Zur Kontrolle, ob eine Kuh sich tatsächlich mit einem Mastitis-Erreger angesteckt hat, nehmen Schützenhöfers einen Schalmtest vor und messen bei der Kuh Fieber.Seit zwei Jahren nutzen sie außerdem einen Mastitisschnelltest. Dabei wird eine Milchprobe in einem Schrank bebrütet. Nach zwölf Stunden haben die Landwirte dann das Ergebnis, ob es sich um einen grampositiven oder einen gramnegativen Erreger handelt. Oder ob kein Erreger nachweisbar ist. Je nach Schwere der Entzündung und abhängig vom Erreger verabreichen die Milchviehhalter nach Absprache mit der Tierärztin Entzündungshemmer bzw. Antibiotika.
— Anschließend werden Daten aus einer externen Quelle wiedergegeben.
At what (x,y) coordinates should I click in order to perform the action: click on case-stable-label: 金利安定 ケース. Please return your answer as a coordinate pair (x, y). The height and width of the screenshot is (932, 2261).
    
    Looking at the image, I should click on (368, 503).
Oft geht es den Kühen danach wesentlich besser - Schützenhöfer

Gute Erfahrungen haben sie auch mit Leinsamen gemacht. Diese weichen sie in 50 l lauwarmen Wasser ein und drenchen es der betroffenen Kuh. „Oft geht es den Kühen danach wesentlich besser“, berichtet Nikola Schützenhöfer.Die euterkranke Kuh erhält ein rotes Band und wird im Herdenmanagementprogramm markiert. Ist es eine leichte Euterentzündung, bleibt die Kuh in der Herde. Hat sie Fieber, kommt sie in die Krankenbucht, so die konsequente Arbeitsweise des Betriebs.Zusammenfassend lässt sich festhalten, dass Familie Schützenhöfer durch zahlreiche Hygiene-Maßnahmen beim Melken und der Haltung eine hohe und dauerhaft gute Eutergesundheit ihrer Kühe erreicht. Durch zahlreiches Probieren und viele Fortbildungen konnten sie diese laufend verbessern und weiterentwickeln. Ihr Ziel für die Zukunft ist, einen dauerhaften Zellgehalt unter 100.000/ml Milch bei problemlosen Kühen zu halten.